I'm glad you've got it sorted for now. However here are some maintenance tips
IPA may not be removing all residue from the bed, as it struggles to dissolve longer chain oils waxes and greases. Since your bed surface is a removable build plate, I'd suggest occasionally removing it and washing with really hot water + detergent, gently scrubbing with a fresh green pan-scourer, then a thorough hot water rinse, wipe dry with paper towel then thoroughly clean with IPA to remove any detergent residue.
When you *know* its clean, inspect the surface carefully under oblique lighting to see if its damaged anywhere, and if any marks are noticeably rough when you run your thumbnail across them and are of significant size and inconveniently located (i.e. too near the bed center), it may be worth replacing it.

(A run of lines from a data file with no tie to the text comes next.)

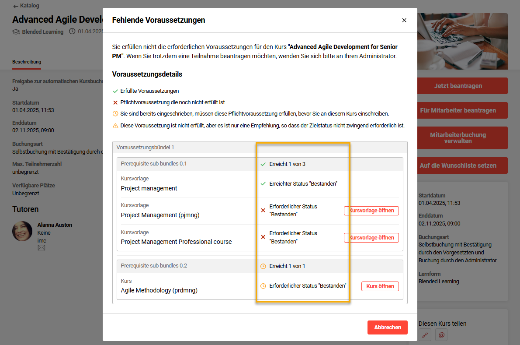Click Kurs öffnen for Agile Methodology
The width and height of the screenshot is (520, 345).
(380, 286)
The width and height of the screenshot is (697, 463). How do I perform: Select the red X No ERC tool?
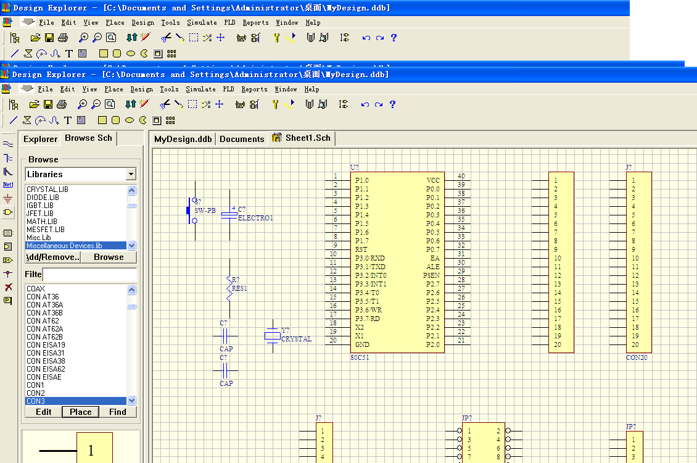click(8, 287)
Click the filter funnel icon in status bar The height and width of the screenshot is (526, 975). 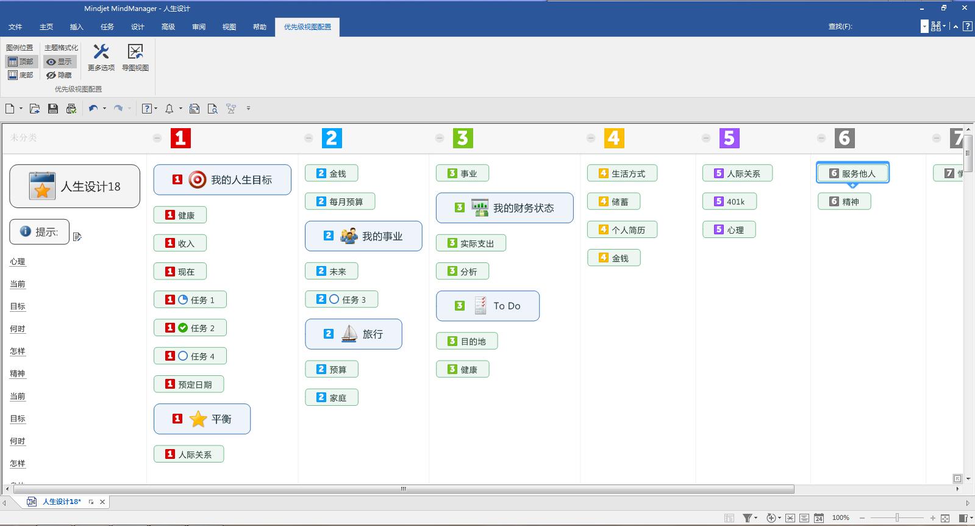(747, 518)
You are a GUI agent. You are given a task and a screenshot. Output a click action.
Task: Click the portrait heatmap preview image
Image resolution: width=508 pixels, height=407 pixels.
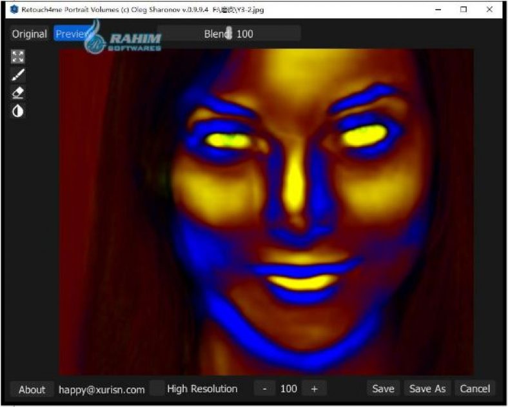(x=266, y=212)
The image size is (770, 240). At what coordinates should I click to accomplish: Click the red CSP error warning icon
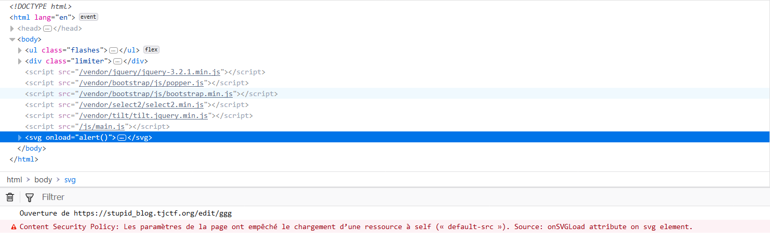click(x=14, y=227)
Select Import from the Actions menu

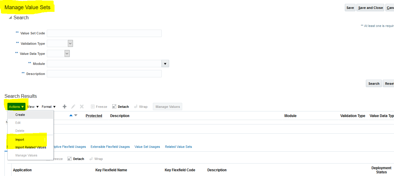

Also check for flatness with the build plate in place, using a good quality straightedge or good quality steel rule, held on edge, across it corner to corner each way, with a bright light behind it. You are looking for negligible and even light leakage along the line of contact. Any bright sections indicate a low spot, thus a warped bed, which (if you aren't using an auto-levelling sensor doing multi-point height correction) is likely to cause adhesion issues.
The nozzle is unlikely to be a problem unless its badly worn due to many many rolls of filament (or a roll or two of abrasive filament) passing through it or unless you've had a mishap where the print head tried to 'dig to Australia' really hard, which dinged its tip. Make sure its exterior tip is clean (wipe when hot with a wad of paper towel), and run the head up to near Z max and do an extrusion test. Once started, the extrusion should come out pretty straight, hanging down, and be round. If its flattened, grooved, or persistently curls up to one side, even after wiping the nozzle repeatedly, the nozzle should be replaced.
If you follow MarkF's advice and use hairspray as a bed adhesion aid, spray it on the build plate well away from the machine as you *don't* want the overspray drifting onto the leadscrews or guide rollers or their running surfaces. Also it tends to build up on the build plate as IPA doesn't dissolve it easily. I use it printing on glass, and find that household ammonia solution goes a good job of stripping it off followed by an IPA wipe to remove the last traces, so I can re-coat the build area evenly. *DON'T* get ammonia solution anywhere near the electronics, motors, bearings etc. or near any connectors as it is notorious for corroding copper.